A Collin County, Texas man was sentenced to 60 months in prison today following his trial conviction for conspiracy to commit health care fraud.
Assistant Attorney General Brian A. Benczkowski of the Justice Department’s Criminal Division, U.S. Attorney Erin Nealy Cox of the Northern District of Texas, Special Agent in Charge C.J. Porter of the U.S. Department of Health and Human Services Office of Inspector General’s (HHS-OIG) Dallas Region, Acting Special Agent in Charge Michael Schneider of the FBI’s Dallas Field Office and Director of Law Enforcement David Maxwell of the Texas Attorney General’s Medicaid Fraud Control Unit (MFCU) made the announcement.
Paul Emordi, 52, was sentenced by U.S. District Judge Jane Boyle of the Northern District of Texas, who also sentenced Emordi to two years of supervised release and ordered Emordi to pay restitution in the amount of $3,559,154.22. After a six-day trial, Emordi; Celestine “Tony” Okwilagwe, 50, of Dallas County, Texas; Adetutu Etti, 60, also of Dallas County; and Loveth Isidaehomen, 49, also of Dallas County, were each convicted of one count of conspiracy to commit health care fraud.
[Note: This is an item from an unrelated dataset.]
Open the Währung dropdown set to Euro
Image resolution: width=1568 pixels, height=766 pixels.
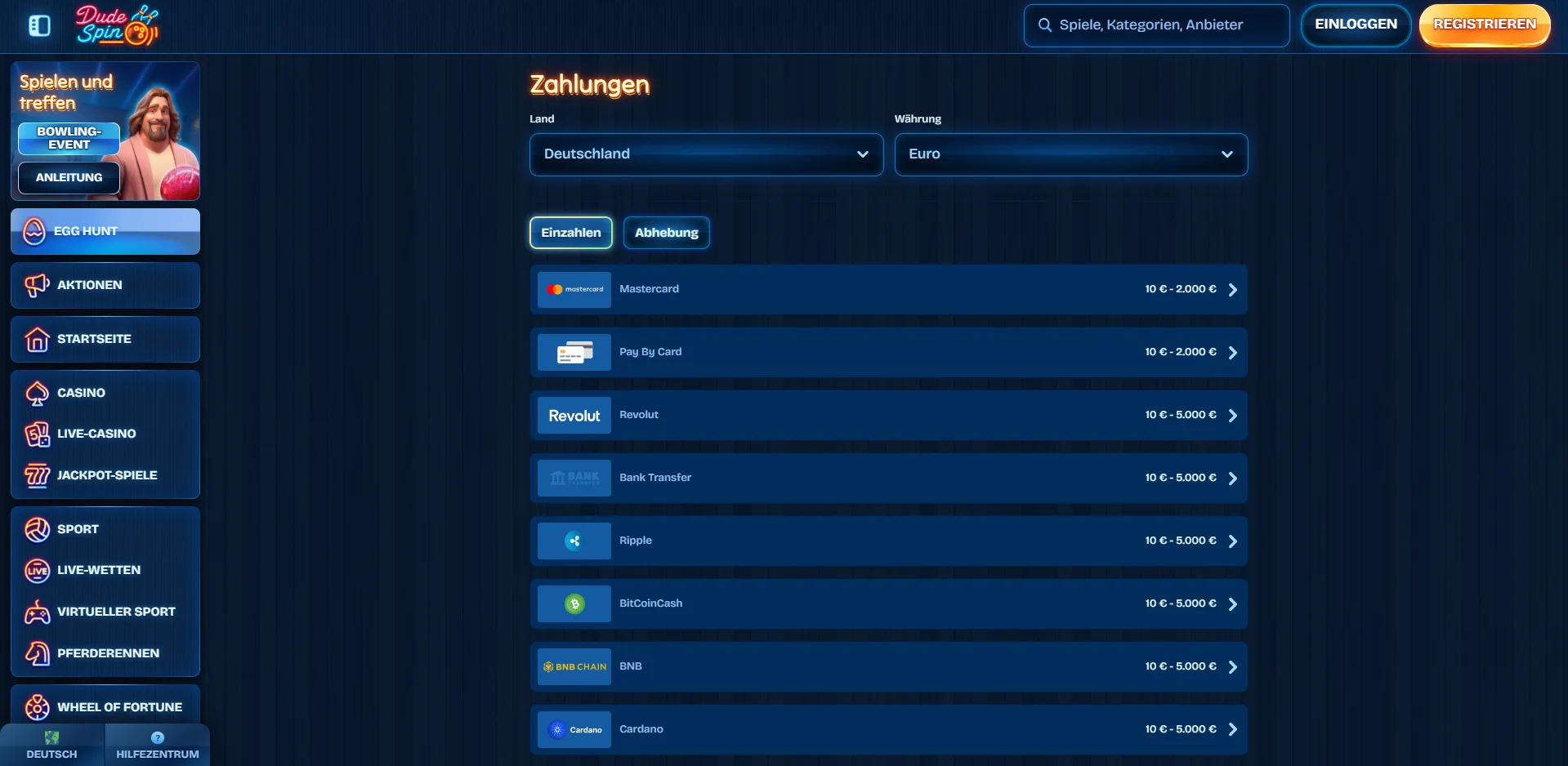(1070, 154)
In addition, Okwilagwe and Etti were each convicted of two counts of false statement in connection with a health care benefit program. Sentencing has been scheduled for Etti on March 28 and for Okwilagwe and Isidaehomen on April 18.
According to evidence presented at trial, Okwilagwe and Emordi owned and operated Elder Care, a Medicare and Medicaid provider in Garland, Texas, when both were previously excluded from participating in any federal health care benefit program. Etti, the administrator of Elder Care, concealed Okwilagwe’s ownership and Okwilagwe and Emordi’s exclusions from Medicare and Medicaid. Etti signed false documents that indicated that no one associated with Elder Care was excluded and that another individual owned Elder Care, the evidence showed. The evidence further established that Isidaehomen, who is Okwilagwe’s wife, signed bank documents and wrote employee paychecks to conceal both Okwilagwe’s and Emordi’s involvement with Elder Care. The defendants also engaged in a scheme to submit false and fraudulent bills to Medicare for services that were not needed, the evidence showed.
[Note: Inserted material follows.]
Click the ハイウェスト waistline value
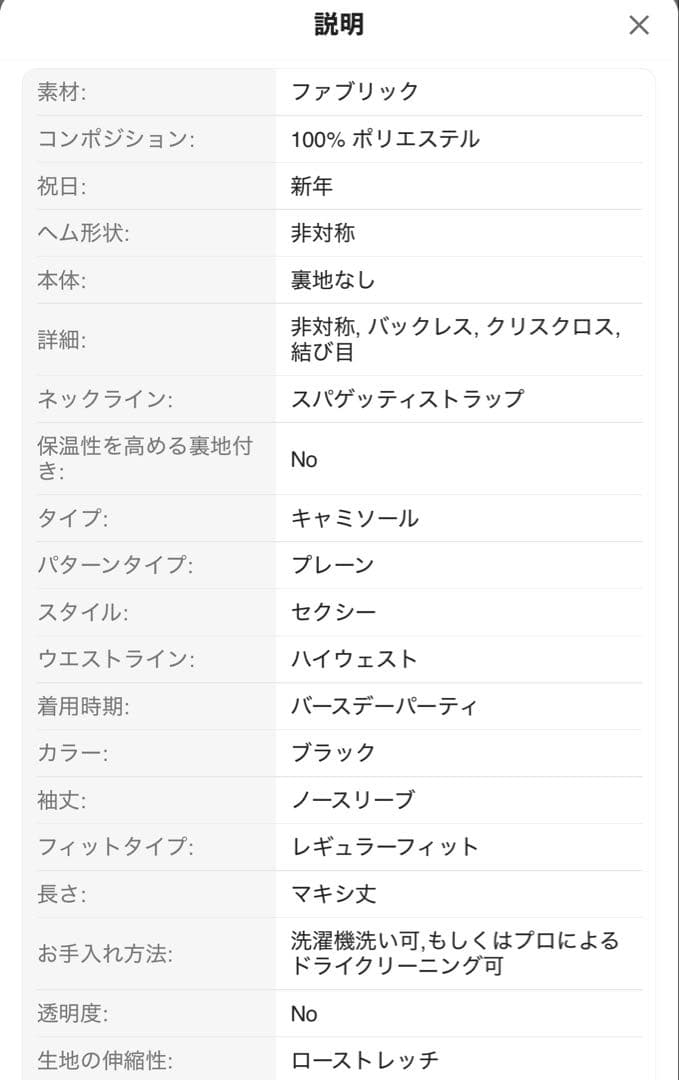 point(354,659)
This case was investigated by HHS-OIG, the FBI and MFCU. Assistant Deputy Chief Adrienne Frazior and Trial Attorney Catherine Wagner of the Criminal Division’s Fraud Section and Assistant U.S. Attorney Russell Fusco of the Northern District of Texas are prosecuting the case.
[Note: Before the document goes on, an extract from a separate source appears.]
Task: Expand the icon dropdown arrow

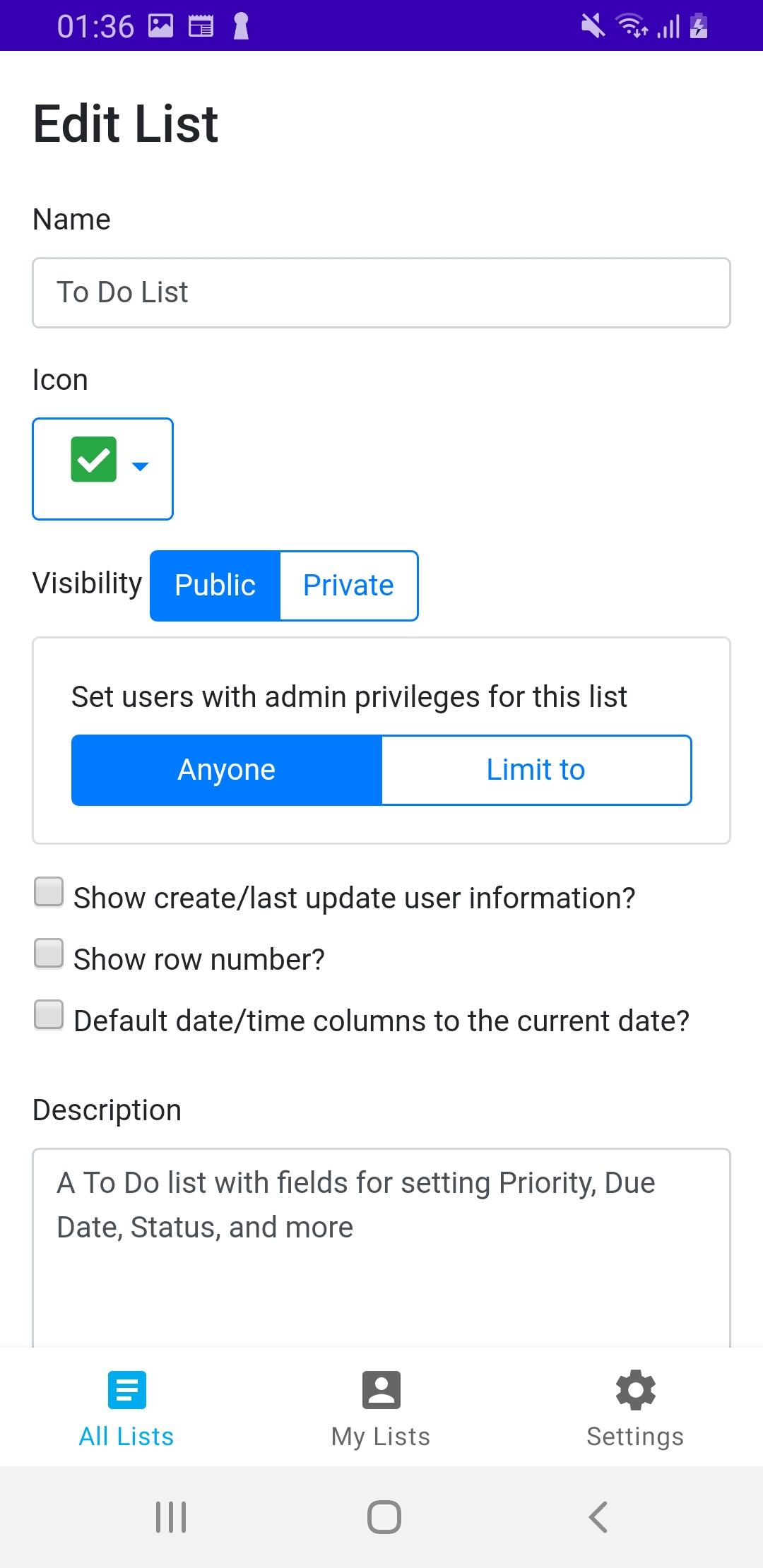Action: (141, 466)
The Fraud Section leads the Medicare Fraud Strike Force. Since its inception in March 2007, the Medicare Fraud Strike Force, which maintains 14 strike forces operating in 23 districts, has charged nearly 4,000 defendants who have collectively billed the Medicare program for more than $14 billion. In addition, the HHS Centers for Medicare & Medicaid Services, working in conjunction with the HHS-OIG, are taking steps to increase accountability and decrease the presence of fraudulent providers.